## What you are asked to do
Pull out every line below that contains the string "plus". Case counts.

[start]

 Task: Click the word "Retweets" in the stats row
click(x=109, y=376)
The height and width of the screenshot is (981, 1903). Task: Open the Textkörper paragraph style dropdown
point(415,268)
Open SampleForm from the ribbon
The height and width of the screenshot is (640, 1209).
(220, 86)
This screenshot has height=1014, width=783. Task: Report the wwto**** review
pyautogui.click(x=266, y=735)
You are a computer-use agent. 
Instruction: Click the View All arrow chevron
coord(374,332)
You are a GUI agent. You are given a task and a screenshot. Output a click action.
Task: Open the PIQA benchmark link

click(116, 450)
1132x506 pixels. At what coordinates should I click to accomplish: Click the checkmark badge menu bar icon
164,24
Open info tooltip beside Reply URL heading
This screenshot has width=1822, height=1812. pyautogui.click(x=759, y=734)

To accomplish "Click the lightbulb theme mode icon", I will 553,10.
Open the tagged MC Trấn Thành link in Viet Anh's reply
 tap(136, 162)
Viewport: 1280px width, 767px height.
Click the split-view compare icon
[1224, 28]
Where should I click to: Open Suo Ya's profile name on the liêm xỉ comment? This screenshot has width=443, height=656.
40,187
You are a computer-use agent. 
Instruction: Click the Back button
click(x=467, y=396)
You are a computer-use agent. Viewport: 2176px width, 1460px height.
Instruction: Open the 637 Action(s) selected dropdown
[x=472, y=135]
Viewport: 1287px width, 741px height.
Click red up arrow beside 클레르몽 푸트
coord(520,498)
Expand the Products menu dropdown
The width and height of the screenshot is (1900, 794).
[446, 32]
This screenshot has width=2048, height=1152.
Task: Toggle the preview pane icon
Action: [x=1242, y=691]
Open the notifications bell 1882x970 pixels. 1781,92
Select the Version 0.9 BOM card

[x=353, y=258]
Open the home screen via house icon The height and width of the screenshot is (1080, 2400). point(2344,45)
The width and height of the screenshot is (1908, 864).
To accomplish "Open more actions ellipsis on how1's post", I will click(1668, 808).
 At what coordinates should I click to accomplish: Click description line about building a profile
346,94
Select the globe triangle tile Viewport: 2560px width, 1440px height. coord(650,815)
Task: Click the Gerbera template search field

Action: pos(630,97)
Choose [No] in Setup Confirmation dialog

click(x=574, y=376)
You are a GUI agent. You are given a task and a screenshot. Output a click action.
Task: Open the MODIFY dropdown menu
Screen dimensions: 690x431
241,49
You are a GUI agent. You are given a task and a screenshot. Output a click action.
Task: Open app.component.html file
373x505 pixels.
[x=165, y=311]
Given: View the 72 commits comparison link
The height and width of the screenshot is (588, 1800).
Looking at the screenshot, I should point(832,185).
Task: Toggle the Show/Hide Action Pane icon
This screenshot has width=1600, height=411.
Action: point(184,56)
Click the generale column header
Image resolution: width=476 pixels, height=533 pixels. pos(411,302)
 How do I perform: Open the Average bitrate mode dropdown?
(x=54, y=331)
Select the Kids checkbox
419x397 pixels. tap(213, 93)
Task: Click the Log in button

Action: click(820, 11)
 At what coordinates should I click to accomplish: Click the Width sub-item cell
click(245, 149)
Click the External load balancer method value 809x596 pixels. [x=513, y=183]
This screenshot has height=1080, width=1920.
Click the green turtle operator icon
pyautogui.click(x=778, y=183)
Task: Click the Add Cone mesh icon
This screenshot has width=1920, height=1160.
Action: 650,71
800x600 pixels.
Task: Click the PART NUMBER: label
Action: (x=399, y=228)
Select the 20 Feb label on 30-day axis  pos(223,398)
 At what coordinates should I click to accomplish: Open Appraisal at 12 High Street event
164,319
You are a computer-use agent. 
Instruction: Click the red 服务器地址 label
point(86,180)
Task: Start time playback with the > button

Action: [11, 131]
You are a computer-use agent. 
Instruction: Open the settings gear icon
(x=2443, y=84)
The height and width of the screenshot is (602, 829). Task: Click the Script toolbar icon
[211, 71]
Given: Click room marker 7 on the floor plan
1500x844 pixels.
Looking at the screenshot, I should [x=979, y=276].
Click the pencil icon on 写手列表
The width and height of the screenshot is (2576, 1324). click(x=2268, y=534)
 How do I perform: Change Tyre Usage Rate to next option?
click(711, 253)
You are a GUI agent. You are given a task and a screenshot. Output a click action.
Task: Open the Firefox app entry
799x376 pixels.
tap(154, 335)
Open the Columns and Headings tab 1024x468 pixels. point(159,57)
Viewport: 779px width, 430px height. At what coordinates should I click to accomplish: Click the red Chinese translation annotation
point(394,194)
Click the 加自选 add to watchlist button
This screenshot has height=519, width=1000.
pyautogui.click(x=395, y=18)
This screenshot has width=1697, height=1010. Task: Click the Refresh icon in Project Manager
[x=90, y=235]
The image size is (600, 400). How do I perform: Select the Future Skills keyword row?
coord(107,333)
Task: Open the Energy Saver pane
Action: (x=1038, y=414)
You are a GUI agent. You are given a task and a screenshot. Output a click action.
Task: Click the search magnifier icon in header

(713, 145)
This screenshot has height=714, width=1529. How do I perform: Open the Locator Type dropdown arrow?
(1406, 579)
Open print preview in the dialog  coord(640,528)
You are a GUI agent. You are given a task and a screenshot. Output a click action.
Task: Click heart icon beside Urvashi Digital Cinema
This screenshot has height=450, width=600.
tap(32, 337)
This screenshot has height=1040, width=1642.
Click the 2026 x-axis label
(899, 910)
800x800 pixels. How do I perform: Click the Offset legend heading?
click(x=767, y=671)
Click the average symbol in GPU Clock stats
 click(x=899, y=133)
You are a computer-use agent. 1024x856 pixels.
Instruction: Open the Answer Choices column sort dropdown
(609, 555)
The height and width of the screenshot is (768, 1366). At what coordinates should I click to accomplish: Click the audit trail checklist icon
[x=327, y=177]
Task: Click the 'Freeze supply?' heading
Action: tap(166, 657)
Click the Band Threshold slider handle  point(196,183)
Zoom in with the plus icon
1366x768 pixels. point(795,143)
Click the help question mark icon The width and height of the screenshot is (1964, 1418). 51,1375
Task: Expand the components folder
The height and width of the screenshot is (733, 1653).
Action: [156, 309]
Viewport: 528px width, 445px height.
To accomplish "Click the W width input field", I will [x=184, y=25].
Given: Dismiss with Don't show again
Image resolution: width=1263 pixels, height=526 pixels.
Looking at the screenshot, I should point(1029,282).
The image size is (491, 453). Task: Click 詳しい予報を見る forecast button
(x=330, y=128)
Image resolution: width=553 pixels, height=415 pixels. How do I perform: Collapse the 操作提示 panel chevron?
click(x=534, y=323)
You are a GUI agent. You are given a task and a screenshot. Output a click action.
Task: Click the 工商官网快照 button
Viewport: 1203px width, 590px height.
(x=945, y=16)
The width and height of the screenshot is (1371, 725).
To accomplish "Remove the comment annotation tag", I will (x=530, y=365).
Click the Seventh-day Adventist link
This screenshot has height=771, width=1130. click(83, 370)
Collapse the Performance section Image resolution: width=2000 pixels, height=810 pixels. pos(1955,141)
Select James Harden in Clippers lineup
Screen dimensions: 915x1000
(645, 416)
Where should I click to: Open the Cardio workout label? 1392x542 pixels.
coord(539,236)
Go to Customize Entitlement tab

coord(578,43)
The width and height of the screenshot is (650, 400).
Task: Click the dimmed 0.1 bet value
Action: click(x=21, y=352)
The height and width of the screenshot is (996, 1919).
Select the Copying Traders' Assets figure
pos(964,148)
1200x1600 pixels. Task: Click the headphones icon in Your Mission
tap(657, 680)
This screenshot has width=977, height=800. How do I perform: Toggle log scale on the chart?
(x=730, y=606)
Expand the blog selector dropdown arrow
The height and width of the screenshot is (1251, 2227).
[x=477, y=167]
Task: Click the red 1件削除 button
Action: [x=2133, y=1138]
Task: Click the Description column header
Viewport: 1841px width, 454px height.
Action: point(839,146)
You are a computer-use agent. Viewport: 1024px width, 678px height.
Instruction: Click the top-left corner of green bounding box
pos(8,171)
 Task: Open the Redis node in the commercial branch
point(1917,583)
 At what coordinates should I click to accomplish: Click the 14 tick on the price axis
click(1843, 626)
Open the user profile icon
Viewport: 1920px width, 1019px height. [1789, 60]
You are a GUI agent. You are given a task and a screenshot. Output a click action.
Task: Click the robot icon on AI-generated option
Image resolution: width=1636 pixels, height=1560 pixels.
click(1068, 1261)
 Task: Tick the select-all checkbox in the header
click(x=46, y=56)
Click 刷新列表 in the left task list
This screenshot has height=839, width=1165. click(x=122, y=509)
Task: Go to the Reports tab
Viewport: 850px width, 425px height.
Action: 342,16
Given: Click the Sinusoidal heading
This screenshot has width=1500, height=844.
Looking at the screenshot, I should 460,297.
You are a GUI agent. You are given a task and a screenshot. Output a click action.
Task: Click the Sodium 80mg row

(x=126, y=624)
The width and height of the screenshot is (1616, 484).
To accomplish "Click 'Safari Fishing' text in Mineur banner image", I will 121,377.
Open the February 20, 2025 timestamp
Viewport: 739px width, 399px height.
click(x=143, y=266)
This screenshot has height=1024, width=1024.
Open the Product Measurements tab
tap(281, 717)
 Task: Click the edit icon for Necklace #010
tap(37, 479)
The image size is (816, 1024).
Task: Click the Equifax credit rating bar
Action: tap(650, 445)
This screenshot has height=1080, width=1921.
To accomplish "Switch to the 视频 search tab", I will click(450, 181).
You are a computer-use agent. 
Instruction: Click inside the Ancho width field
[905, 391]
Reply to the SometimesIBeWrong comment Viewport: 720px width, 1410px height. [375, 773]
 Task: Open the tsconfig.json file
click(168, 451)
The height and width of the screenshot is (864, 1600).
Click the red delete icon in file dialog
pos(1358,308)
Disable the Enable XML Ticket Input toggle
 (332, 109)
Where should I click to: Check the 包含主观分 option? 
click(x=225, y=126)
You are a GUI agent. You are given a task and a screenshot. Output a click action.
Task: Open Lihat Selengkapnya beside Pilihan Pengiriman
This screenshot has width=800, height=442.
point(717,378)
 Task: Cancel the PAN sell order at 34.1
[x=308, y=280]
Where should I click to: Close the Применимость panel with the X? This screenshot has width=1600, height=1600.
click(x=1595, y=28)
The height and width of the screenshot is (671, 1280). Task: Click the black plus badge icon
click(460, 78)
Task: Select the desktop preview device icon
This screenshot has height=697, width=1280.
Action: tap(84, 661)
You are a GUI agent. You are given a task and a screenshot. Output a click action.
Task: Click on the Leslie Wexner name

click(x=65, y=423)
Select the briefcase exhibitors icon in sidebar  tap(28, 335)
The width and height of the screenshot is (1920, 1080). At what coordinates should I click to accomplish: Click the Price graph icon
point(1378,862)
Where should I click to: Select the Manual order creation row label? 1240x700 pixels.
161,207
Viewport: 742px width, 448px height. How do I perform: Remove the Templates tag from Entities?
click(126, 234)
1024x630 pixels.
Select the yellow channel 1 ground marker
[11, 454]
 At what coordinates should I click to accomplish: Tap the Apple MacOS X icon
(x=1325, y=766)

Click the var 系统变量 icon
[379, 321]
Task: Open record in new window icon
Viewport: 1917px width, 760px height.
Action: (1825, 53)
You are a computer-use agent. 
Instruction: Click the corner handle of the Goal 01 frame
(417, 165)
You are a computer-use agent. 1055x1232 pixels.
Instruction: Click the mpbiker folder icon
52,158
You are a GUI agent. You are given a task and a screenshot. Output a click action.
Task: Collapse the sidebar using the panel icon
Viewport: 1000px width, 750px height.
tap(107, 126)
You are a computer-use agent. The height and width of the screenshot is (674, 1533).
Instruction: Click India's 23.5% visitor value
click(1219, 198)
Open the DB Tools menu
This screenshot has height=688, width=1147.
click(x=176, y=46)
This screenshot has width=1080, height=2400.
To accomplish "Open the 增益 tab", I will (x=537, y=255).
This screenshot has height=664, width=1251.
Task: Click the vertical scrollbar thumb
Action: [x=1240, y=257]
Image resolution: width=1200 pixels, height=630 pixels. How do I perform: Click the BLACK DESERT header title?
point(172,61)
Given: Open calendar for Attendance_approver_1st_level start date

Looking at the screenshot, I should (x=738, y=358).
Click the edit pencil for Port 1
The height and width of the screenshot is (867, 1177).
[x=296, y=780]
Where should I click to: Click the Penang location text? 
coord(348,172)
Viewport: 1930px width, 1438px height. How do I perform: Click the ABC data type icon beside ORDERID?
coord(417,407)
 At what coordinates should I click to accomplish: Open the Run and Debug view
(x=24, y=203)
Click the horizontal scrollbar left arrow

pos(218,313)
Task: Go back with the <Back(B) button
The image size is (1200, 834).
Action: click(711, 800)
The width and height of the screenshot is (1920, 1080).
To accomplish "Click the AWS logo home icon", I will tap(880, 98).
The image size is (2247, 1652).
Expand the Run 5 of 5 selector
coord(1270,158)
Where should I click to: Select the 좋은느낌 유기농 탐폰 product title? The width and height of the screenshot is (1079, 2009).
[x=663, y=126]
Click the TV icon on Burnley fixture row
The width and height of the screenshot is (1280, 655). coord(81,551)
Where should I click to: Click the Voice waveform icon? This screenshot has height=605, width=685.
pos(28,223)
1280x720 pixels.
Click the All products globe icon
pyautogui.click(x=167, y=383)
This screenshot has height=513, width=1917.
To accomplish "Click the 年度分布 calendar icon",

[end]

## In response
Zoom in with the plus icon
The height and width of the screenshot is (671, 1280). Task: Click the black plus badge icon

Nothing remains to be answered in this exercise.